Atessa. Arresti per la rapina alla Bcc: Calia si limita a dichiararsi innocente
ATESSA. Si è limitata a dichiarare la propria innocenza, avvalendosi della facoltà di non rispondere alle domande del giudice. Silvana Calia, 32 anni, considerata la basista della banda che il 24 ottobre scorso ha rapinato la Bcc Sangro-Teatina di Piazzano, è comparsa ieri mattina davanti al gip Massimo Canosa, assistita dall’avvocato Antonella Marchetti, per l’interrogatorio di garanzia. Da martedì scorso la donna è agli arresti domiciliari. In base alle indagini condotte dai carabinieri di Atessa, Calia avrebbe fornito informazioni e supporto logistico alla banda di rapinatori romani: Mirko Aspergo, 38 anni, e Luciano Martelli, 75, che avrebbero materialmente compiuto il colpo entrando in banca armati di taglierino e tenendo in ostaggio clienti e dipendenti, ed Emanuele Aspergo, 37 anni, che avrebbe recuperato con la sua auto i due banditi subito dopo la rapina.

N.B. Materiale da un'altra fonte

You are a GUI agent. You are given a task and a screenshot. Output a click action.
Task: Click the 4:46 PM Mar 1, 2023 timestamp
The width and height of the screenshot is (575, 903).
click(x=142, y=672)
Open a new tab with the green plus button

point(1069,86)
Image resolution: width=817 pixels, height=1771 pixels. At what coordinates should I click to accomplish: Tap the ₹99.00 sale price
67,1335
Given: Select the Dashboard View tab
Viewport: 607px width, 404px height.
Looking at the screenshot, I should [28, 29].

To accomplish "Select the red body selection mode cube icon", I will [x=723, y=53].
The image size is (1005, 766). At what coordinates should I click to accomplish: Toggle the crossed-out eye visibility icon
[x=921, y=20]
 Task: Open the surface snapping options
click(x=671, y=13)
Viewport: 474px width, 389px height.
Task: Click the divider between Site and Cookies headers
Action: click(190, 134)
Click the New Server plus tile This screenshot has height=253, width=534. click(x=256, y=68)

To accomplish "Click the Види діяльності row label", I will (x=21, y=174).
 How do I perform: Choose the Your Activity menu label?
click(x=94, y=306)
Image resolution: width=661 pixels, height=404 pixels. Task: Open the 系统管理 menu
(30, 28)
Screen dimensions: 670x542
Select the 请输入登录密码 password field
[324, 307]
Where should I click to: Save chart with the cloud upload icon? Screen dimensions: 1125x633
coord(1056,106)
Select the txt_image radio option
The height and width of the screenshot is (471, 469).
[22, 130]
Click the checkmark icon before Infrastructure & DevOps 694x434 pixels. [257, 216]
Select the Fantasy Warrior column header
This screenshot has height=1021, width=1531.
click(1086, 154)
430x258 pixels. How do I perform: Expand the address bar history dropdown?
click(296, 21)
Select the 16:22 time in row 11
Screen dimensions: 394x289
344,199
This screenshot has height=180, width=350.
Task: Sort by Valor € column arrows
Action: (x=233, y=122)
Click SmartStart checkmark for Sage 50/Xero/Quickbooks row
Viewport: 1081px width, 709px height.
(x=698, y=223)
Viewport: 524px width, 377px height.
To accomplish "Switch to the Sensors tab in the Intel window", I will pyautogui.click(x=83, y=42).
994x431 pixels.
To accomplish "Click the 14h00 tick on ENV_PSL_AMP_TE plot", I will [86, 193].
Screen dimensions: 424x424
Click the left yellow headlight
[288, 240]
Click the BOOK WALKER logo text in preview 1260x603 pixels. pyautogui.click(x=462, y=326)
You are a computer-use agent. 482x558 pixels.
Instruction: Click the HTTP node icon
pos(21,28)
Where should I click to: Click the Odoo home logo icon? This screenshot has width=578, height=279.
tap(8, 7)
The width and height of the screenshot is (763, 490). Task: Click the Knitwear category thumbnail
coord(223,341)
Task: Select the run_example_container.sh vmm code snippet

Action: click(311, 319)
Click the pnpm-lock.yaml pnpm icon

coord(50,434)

Originaria di Modugno (Bari) ma da anni residente ad Atessa, Calia è incensurata e lavora come operaia. «Il materiale raccolto nell’indagine è incentrato soprattutto sui romani», dice l’avvocato Marchetti, «a carico della mia assistita ci sono alcune intercettazioni telefoniche e ambientali che non provano direttamente il suo coinvolgimento. In occasione del furto dell’auto per la rapina o nelle perlustrazioni prima del colpo, lei non compare. Ci sono 2-3 contatti telefonici con gli altri indagati, ma in tempi non sospetti e i dialoghi, di pochi secondi, sono innocui, tanto da non essere trascritti. E se il telefono della mia assistita a volte ha agganciato la stessa cella telefonica di Aspergo, è stato in coincidenza delle visite nel carcere a Rebibbia dove Calia va a trovare il fratello. Riteniamo», conclude il legale, «che non ci siano prove concrete a sostegno della tesi che la giovane abbia in collaborato o fatto da basista».
La difesa ha chiesto la possibilità di autorizzare la donna ad andare al lavoro. Il gip Massimo Canosa si è riservato la decisione, in attesa del parere del pm Francesco Carusi, titolare dell’inchiesta.